Rechtsruck in Australien: One Nation bringt Liberale in Bedrängnis
Während die rechtspopulistische One Nation in Umfragen überholt und mit einer Spendenflut profitiert, hadern die Konservativen mit der Abgrenzung – ein Szenario mit vertrauten Mustern für Europa.
In Australien zeichnet sich ein grundlegender Wandel der politischen Landschaft ab, der etablierte Kräfte vor Zerreißproben stellt. One Nation, die Partei der Rechtspopulistin Pauline Hanson, hat in jüngsten Umfragen sowohl die Labor-Regierung als auch die konservative Koalition überholt. Diese neue Dynamik zwingt die Liberale Partei, ihre Strategie zu überdenken. Während Oppositionsführer Angus Taylor eine formelle Sitzabsprache mit One Nation ablehnt, signalisieren Teile der Partei Kompromissbereitschaft. Der südaustralische Abgeordnete Tony Pasin forderte gar ein „Hand-in-Hand-Arbeiten“, um Labor zu besiegen – eine Position, die an die schwierige Abgrenzung zu rechtspopulistischen Kräften in Europa erinnert.

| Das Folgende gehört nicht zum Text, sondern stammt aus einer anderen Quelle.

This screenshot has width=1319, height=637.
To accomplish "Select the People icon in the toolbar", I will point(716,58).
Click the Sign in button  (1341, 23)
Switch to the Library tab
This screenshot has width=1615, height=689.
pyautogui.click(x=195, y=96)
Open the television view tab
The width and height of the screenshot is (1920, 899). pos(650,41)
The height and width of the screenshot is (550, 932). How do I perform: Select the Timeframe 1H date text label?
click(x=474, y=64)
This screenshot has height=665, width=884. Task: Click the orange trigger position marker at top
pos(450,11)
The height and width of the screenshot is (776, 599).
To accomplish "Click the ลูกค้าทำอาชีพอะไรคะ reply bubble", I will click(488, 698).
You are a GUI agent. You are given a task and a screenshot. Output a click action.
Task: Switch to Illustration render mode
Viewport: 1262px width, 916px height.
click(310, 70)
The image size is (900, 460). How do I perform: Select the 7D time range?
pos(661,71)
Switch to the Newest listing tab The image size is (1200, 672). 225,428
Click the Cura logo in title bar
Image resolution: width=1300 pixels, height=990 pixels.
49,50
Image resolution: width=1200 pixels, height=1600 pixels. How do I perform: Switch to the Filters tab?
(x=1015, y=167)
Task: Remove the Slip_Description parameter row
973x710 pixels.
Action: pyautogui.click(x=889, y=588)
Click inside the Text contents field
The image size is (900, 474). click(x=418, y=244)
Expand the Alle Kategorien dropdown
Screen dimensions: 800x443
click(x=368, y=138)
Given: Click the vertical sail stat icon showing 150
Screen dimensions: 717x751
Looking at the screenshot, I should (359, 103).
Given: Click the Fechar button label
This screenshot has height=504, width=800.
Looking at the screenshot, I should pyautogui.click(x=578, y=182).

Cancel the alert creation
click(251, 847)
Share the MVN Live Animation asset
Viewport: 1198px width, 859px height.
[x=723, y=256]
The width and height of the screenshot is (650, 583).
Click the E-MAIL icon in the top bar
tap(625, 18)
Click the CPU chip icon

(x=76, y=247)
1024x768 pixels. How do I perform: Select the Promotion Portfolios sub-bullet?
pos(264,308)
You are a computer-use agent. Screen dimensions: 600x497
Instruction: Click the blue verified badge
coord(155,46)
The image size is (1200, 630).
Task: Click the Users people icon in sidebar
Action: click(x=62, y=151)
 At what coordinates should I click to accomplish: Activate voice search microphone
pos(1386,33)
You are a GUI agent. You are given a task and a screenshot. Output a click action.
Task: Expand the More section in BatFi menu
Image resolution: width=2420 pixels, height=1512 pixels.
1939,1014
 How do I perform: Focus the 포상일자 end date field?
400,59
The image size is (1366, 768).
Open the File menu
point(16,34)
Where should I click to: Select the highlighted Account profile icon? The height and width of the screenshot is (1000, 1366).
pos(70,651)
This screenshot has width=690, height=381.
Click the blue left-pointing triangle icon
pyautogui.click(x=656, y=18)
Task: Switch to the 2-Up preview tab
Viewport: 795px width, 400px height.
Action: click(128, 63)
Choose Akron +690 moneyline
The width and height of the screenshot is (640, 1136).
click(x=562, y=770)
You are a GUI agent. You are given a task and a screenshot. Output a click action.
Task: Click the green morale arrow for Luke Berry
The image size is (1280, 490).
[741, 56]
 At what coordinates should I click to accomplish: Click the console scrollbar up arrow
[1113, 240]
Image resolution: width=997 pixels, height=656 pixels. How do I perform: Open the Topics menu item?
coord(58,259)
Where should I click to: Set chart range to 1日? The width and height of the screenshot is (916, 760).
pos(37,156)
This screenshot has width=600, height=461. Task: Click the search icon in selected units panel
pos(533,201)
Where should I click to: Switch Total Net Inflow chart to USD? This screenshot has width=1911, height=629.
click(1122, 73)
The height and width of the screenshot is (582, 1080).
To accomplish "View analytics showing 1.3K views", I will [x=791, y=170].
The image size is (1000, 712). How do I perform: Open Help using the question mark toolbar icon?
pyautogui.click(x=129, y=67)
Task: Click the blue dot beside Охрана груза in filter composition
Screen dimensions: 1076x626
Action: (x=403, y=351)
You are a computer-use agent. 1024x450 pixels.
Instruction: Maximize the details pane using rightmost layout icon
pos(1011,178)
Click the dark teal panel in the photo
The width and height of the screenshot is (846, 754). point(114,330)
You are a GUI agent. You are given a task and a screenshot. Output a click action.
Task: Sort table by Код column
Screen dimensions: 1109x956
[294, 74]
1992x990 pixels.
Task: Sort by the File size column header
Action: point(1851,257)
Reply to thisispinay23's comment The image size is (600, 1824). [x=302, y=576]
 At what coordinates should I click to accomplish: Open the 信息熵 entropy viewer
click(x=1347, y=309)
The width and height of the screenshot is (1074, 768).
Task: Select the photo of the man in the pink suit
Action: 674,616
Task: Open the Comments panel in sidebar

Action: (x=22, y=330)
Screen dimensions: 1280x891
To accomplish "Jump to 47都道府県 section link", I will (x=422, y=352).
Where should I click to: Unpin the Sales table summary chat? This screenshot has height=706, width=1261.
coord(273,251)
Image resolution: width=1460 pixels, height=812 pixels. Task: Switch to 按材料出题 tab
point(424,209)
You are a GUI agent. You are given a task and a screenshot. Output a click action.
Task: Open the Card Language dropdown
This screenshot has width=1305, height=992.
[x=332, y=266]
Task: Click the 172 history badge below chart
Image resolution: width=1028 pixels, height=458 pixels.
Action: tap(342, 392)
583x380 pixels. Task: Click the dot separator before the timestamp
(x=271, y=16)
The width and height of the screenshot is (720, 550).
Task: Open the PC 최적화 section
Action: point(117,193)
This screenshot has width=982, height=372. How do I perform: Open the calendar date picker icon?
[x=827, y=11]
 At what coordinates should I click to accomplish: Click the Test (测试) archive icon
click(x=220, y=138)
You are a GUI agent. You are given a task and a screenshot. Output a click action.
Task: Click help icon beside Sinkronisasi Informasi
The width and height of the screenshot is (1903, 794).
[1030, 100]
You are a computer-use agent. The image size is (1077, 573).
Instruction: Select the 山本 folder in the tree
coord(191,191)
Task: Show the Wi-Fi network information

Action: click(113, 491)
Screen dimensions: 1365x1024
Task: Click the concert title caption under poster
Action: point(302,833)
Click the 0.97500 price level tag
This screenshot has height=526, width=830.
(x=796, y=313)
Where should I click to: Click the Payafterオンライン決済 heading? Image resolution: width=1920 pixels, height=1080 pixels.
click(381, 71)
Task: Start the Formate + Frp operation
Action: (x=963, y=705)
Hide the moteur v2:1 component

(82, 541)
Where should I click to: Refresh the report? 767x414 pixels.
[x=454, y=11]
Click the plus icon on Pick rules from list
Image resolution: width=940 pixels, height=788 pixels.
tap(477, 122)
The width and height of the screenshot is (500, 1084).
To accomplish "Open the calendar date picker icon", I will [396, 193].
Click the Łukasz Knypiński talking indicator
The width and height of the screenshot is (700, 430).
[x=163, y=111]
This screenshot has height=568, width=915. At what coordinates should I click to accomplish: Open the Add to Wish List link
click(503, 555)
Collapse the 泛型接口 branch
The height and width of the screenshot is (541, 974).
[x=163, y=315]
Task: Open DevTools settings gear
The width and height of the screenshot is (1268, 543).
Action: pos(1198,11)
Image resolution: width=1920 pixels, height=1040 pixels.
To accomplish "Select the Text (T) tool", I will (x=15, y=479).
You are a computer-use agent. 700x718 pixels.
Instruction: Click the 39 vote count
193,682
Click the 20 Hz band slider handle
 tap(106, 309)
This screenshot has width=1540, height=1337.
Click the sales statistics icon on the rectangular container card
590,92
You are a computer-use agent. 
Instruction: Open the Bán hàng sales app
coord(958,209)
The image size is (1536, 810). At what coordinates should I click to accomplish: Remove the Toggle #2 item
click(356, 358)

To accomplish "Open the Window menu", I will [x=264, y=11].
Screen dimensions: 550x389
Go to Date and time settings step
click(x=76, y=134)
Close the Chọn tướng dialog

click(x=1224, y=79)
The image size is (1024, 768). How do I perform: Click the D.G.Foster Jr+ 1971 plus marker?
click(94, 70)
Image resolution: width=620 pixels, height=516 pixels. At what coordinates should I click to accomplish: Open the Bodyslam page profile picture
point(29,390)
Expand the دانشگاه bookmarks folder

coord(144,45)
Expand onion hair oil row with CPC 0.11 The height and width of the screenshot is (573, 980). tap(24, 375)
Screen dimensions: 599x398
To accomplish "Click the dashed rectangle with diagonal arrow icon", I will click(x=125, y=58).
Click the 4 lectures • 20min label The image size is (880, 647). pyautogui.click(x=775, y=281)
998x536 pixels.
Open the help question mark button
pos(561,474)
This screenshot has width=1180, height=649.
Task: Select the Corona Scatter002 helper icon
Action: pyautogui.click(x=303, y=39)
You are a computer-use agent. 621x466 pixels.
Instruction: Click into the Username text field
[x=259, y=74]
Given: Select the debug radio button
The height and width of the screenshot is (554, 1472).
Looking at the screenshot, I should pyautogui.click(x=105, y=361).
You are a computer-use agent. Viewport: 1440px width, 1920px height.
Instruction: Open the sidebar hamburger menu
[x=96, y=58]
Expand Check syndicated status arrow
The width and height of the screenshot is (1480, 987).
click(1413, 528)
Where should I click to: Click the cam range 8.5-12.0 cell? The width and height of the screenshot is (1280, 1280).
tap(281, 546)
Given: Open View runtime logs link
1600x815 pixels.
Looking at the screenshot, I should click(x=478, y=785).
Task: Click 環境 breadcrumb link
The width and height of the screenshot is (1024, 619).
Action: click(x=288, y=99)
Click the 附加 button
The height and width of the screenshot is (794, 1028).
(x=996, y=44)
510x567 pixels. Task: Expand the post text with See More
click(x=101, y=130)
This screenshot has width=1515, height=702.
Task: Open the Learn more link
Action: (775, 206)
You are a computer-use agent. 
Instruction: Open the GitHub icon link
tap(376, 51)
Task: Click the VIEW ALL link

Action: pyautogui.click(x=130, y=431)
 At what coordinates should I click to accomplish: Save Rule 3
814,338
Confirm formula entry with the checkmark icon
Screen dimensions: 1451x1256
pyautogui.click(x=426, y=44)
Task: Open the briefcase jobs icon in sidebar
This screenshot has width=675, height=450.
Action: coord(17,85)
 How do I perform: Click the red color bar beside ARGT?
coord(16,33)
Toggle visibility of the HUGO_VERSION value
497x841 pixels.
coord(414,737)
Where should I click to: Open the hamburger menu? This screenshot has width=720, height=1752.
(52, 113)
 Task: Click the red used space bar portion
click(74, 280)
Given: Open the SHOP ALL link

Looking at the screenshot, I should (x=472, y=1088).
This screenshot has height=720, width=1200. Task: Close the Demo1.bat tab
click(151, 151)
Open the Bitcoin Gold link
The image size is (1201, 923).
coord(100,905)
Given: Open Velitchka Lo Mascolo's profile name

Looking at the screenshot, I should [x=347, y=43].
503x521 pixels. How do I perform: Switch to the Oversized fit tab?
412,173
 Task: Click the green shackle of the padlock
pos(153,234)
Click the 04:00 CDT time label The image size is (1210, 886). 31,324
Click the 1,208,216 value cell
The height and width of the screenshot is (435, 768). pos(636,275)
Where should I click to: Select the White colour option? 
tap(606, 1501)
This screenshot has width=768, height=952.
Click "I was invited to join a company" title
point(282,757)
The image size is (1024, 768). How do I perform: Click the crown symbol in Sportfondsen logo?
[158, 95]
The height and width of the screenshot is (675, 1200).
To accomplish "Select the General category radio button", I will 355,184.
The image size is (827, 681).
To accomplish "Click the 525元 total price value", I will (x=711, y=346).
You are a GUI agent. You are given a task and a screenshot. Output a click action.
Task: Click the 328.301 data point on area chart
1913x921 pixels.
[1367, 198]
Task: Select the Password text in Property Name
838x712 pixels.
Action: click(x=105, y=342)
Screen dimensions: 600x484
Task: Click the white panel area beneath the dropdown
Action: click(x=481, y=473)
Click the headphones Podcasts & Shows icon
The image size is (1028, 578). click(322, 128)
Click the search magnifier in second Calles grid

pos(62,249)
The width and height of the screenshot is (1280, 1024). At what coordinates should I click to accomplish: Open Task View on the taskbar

Die Spendenkampagne von One Nation unter dem Motto „Fire the Liar“ gegen Premierminister Anthony Albanese hat binnen eines Tages fast zwei Millionen australische Dollar eingebracht. Dieser Erfolg profitiert von einer unbeabsichtigten gesetzgeberischen Lücke: Die von Labor geplante Reform der Politikfinanzierung, die Spenden auf 50.000 Dollar pro Jahr deckeln soll, tritt erst in sechs Monaten in Kraft. Bis dahin kann One Nation unbegrenzte Zuwendungen einwerben – wie etwa das kürzlich von Milliardärin Gina Rinehart gespendete Privatflugzeug. Aus europäischer Perspektive weckt dies Erinnerungen an die Finanzierungsdebatten um die AfD in Deutschland oder den Einfluss von Großspendern auf die FPÖ in Österreich. Die Transparenz bleibt vorerst lückenhaft, da die Öffentlichkeit erst mit großer Verzögerung von diesen Geldflüssen erfährt.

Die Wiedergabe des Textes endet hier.